We continue to travel this week with a trip to France. Along the way we will visit Cathedrale Notre-Dame and its grotesques and gargoyles. We will travel to Paris and view the city from atop the Eiffel Tower. We will swing by the Palace of Versailles and take in the sights and sounds of the musical gardens and fountain shows. Near the village of Montignac we’ll go inside Lascaux Cave and see examples of Prehistoric Art. We’ll wrap things up with a walk along the River Seine with one of man’s best friends, the French Poodle.
Cathedral Notre-Dame made news in the spring of 2019 when this ancient work of architecture caught fire and burned. The construction of Notre Dame began in 1163 and was not completed until 1345. It was commissioned by King Louis VII who felt that Paris needed a religious monument that matched the economic, political and cultural prowess that made Paris so powerful. Medieval Gothic architecture, flying buttresses, rose windows and grotesque sculptures, are some of the features that make Notre Dame exceptional. You can make your own version of a grotesque with clay. Did you know that a sculpture is only actually a gargoyle if it is also a water spout? In gothic architecture gargoyles were designed to move water from the gutter and away from the side of buildings.
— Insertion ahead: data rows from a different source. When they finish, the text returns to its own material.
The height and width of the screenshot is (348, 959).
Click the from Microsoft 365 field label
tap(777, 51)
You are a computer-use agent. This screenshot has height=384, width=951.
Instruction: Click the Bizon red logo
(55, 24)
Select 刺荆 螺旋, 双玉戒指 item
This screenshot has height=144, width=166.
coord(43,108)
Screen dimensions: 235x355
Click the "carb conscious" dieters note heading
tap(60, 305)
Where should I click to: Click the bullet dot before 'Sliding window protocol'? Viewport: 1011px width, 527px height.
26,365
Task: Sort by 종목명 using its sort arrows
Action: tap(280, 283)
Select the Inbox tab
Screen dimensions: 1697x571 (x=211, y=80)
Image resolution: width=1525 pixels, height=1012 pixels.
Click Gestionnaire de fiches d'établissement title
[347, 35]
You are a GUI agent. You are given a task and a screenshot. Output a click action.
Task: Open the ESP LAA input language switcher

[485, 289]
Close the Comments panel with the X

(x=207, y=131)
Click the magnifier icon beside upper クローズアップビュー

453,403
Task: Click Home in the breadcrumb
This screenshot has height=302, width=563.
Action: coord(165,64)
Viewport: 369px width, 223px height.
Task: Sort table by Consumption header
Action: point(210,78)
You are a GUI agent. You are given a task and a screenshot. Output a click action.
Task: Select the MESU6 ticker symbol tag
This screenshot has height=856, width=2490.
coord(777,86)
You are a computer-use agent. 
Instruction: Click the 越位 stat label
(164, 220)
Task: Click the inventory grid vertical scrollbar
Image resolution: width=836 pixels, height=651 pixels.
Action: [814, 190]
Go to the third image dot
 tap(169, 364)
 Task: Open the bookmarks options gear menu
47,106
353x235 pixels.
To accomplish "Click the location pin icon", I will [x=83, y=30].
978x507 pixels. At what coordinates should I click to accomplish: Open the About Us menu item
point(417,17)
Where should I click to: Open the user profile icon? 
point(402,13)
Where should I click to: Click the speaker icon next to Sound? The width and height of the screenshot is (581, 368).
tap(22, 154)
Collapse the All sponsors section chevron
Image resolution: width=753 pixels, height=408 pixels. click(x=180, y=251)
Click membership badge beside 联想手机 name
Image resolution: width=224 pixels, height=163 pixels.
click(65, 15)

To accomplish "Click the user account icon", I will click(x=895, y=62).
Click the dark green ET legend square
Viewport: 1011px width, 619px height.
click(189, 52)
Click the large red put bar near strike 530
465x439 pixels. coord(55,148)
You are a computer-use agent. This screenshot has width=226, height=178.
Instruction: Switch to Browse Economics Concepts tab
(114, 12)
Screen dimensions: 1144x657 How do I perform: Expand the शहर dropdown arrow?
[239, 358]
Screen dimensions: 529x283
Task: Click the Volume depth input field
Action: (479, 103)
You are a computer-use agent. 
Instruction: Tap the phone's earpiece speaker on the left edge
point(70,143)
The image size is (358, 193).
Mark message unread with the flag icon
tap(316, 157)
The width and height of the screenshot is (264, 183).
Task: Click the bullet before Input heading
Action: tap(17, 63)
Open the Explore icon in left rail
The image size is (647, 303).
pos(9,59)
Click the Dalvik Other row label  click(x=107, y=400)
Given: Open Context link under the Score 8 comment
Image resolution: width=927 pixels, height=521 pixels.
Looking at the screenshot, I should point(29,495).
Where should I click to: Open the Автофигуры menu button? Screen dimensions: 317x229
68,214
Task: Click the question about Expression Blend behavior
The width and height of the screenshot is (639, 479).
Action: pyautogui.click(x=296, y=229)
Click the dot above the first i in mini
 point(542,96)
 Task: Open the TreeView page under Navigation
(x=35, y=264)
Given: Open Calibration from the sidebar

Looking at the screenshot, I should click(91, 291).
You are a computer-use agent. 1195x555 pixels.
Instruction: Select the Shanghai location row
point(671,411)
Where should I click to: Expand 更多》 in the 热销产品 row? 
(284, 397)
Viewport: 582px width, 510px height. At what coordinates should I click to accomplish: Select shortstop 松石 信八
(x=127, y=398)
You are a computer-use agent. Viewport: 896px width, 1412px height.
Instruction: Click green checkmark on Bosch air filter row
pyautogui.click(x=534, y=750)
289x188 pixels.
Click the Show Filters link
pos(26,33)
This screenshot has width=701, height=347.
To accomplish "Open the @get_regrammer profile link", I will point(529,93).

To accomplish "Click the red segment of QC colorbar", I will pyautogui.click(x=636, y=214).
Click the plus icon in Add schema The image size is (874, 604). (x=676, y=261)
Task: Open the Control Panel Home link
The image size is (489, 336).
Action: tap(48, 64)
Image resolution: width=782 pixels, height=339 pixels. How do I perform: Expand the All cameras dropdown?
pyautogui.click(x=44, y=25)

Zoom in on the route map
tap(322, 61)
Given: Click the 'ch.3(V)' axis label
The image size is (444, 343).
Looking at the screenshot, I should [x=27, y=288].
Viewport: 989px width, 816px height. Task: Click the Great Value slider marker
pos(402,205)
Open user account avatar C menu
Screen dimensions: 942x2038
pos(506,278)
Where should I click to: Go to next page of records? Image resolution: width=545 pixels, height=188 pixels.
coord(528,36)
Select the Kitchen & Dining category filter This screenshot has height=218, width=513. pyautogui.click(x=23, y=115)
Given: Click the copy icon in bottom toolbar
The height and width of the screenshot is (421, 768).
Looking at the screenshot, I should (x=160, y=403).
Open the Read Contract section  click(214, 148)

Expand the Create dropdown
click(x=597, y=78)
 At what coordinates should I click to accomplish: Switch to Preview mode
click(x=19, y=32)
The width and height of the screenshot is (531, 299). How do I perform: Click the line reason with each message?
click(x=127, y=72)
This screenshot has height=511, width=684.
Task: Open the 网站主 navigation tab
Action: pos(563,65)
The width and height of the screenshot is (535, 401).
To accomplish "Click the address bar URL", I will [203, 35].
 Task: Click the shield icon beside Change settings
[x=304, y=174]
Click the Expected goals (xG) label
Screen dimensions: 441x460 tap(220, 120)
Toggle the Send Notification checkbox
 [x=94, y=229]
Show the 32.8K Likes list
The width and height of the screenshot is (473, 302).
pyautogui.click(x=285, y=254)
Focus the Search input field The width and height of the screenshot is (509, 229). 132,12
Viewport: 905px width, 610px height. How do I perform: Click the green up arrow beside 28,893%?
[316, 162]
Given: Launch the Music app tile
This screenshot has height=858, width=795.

Looking for something a bit more adventurous than a trip to church? Consider riding a lift to the top of the Eiffel Tower. The Eiffel Tower stands eighty-one stories tall and the view from the top allows visitors to see all of Paris down below. The Eiffel Tower is the tallest structure in Paris. It was constructed to be one of the main entrances to the Paris World’s Fair in 1889 and was meant to be perceived as a great industrial advancement of the times. People visit from around the world to gaze upon this architectural masterpiece to this day some 132 years later. It’s safe to say that the Eiffel Tower is still capturing hearts. At Gogh Arts we acrylic painted the Eiffel Tower from a bird’s perspective. You can paint the Eiffel Tower too. The shape of the tower closely resembles a capital letter “A” making it a simple design to replicate on canvas. Did you know that the Eiffel Tower was originally called The 300-Meter Tower? It didn’t take long before people began giving credit to it’s creator Gustave Eiffel.
Just outside of Paris, in the city of Versailles is another architectural and historical landmark called the Palace of Versailles. The Palace of Versailles was at one time the home of the French royal family. However, prior to 1682 it was nothing more than a hunting lodge. It was King Louis XIV that decided to begin construction on the palace to make it a proper royal home. Unfortunately, the start of the French Revolution in 1789, forced the royal family to leave the palace. Today visitors can take in the grandeur and opulence of royalty. The gardens at the Palace of Versailles have become quite an attraction for tourists. From May to October the fountains dance to music in the gardens delighting spectators for a small fee. You can capture the essence of this experience in a work of art. At Gogh Arts we designed paper fountains and added tinsel to represent the dancing water. Did you know that there are fifty fountains at the Palace of Versailles? The Dragon Fountain has the tallest water jet reaching 88 feet!
Outside the hustle and bustle of the city central lies some of the world’s oldest known art in existence. It is painted on the walls of Lascaux Cave. The cave was discovered by a young man walking his dog. While on the walk the man’s dog fell in a hole which happened to be an opening into the cave. There are nearly 6,000 figures painted on the walls of the cave and they include images of animals, human figures and abstract symbols. The paint is composed of minerals in reds, yellows and black. Though we can’t be sure why prehistoric man created the artwork, we can still appreciate it. At Gogh Arts students looked at animals, specifically the contour, or the outer shapes of different animals to replicate their own versions of cave art. Using crayons and chalk students drew their animal designs and also included abstract symbols and their handprints. To create the illusion of the surface of the cave wall we used crumpled paper bags. Did you know that the cave was closed to visitors in 1963? The carbon dioxide generated by the 1,500 daily visitors caused damage to the prehistoric art and it had to be restored.
You might not be able to go walking through caves in Montignac but you can enjoy a stroll along the River Seine. The river is 480 miles long and flows right through Paris. Here you will see people enjoying all kinds of outdoor activities on and off the river. You might even see Parisians walking the national dog of France, the French Poodle. It’s interesting to note that the French Poodle did not originate in France, but rather in Germany. In France the poodle is called caniche, which means duck dog. This is because poodles were originally bred as hunting dogs to retrieve prey from the water. Today we tend to think of poodles as being fashionable, but the poodle cut makes the dogs more efficient swimmers. At Gogh Arts we had fun making our own French Poodles using cotton balls to mimic their classic cut and style. And to glam it up we gave our poodles gemstone leashes. Did you know that poodles have hair and not fur? Unlike fur, hair does not fall out and never stops growing. This could explain why poodles have so many hairstyles.